**DATA LISTING**
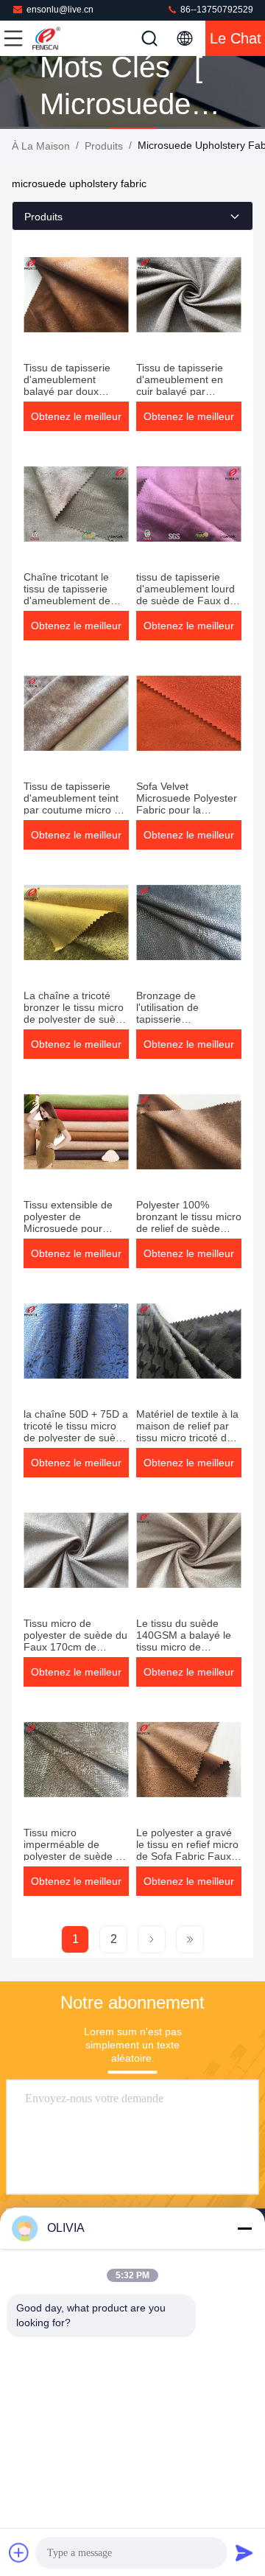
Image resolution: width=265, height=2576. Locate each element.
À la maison (41, 146)
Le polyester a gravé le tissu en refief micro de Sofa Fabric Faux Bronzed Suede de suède (187, 1856)
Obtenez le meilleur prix (76, 420)
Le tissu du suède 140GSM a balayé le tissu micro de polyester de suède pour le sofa (183, 1646)
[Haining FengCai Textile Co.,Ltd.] (61, 38)
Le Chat (235, 38)
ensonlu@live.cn (59, 9)
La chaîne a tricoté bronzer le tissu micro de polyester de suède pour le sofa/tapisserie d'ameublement (75, 1019)
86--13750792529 (215, 9)
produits (104, 146)
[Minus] (244, 2228)
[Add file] (19, 2552)
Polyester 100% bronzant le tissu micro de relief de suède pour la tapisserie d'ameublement (188, 1228)
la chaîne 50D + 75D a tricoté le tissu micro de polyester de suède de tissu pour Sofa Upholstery (76, 1437)
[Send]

**YOUR GOAL**
Print exactly the first line of the entries and every line after it through the one that contains "ensonlu@live.cn (59, 9)", leaving the pictures out.

**EXERCISE SOLUTION**
Image resolution: width=265, height=2576. Locate each element.
À la maison (41, 146)
Le polyester a gravé le tissu en refief micro de Sofa Fabric Faux Bronzed Suede de suède (187, 1856)
Obtenez le meilleur prix (76, 420)
Le tissu du suède 140GSM a balayé le tissu micro de polyester de suède pour le sofa (183, 1646)
[Haining FengCai Textile Co.,Ltd.] (61, 38)
Le Chat (235, 38)
ensonlu@live.cn (59, 9)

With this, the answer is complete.